-- WORK TO BE COMPLETED --
Every line of the material below that holds the string "screenshot" should be copied.

-- THE INPUT --
===

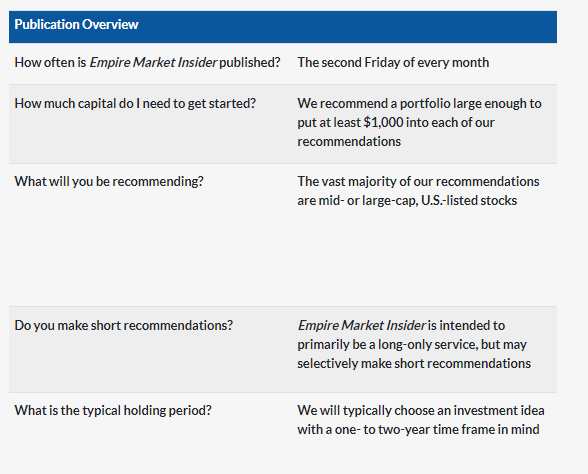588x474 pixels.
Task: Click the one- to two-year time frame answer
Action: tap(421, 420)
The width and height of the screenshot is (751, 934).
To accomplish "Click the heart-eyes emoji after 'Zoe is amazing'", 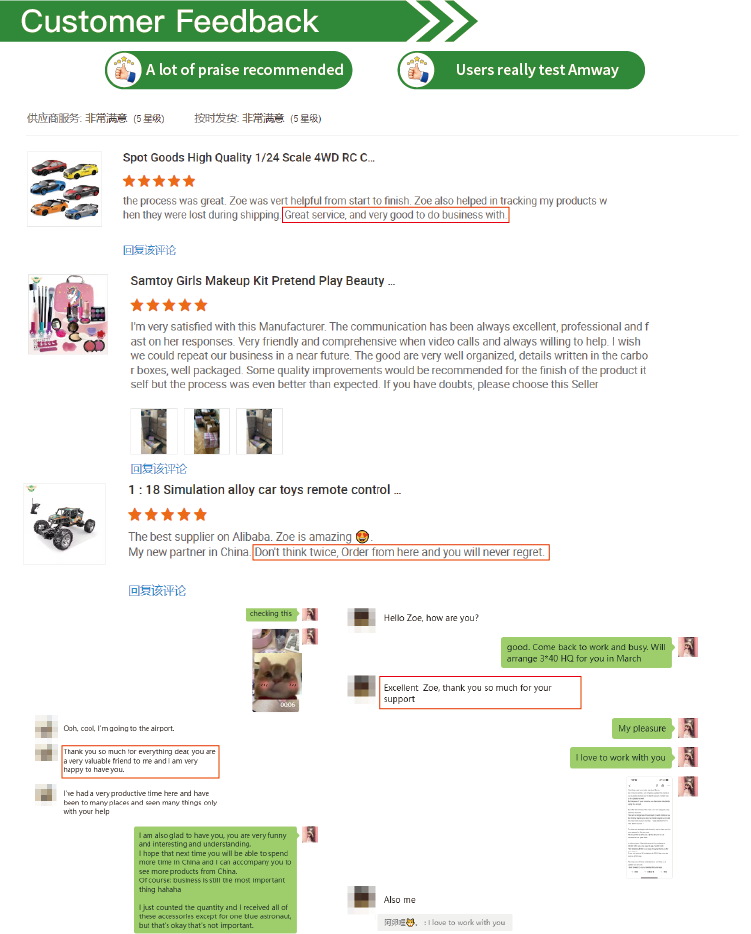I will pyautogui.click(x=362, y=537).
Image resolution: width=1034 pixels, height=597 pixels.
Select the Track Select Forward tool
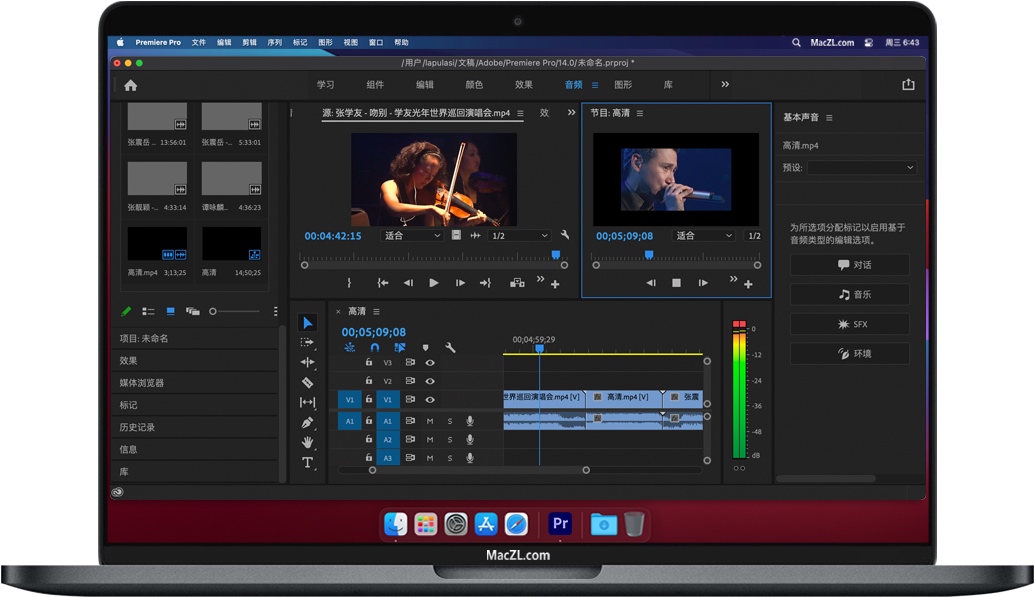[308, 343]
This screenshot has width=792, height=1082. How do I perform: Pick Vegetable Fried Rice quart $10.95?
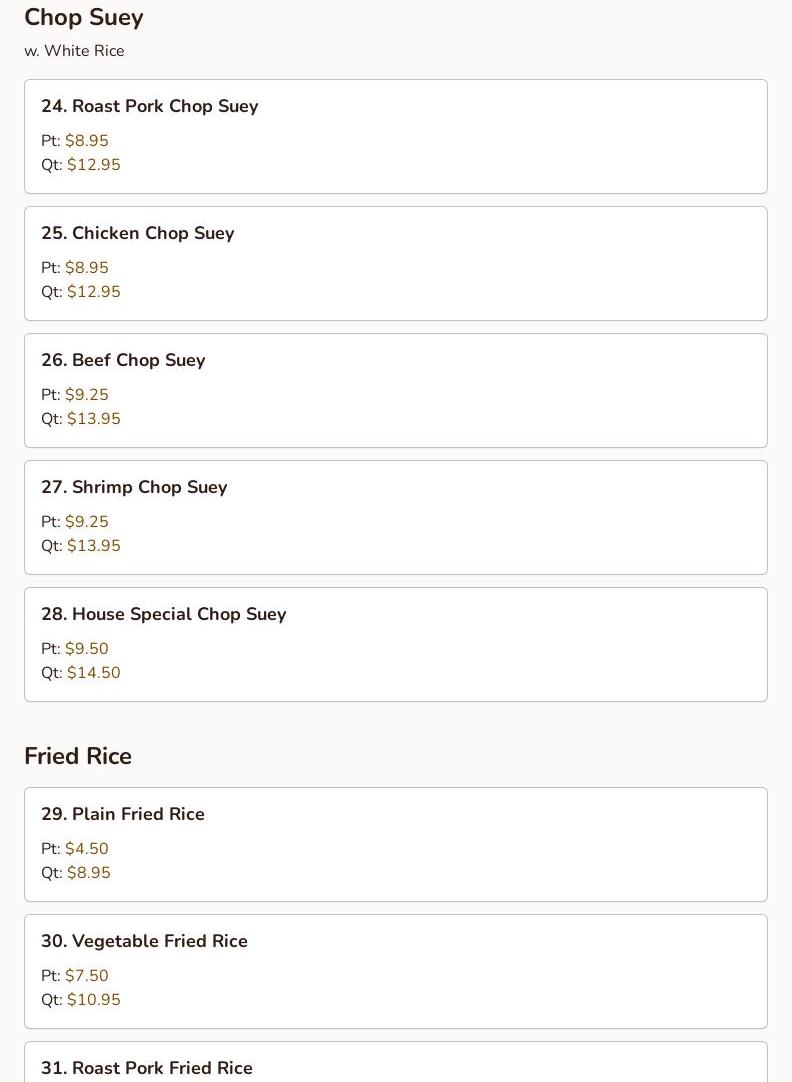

===

-- RESPONSE --
The width and height of the screenshot is (751, 934).
This screenshot has width=792, height=1082. How do I perform: Pick Vegetable Fried Rice quart $10.95?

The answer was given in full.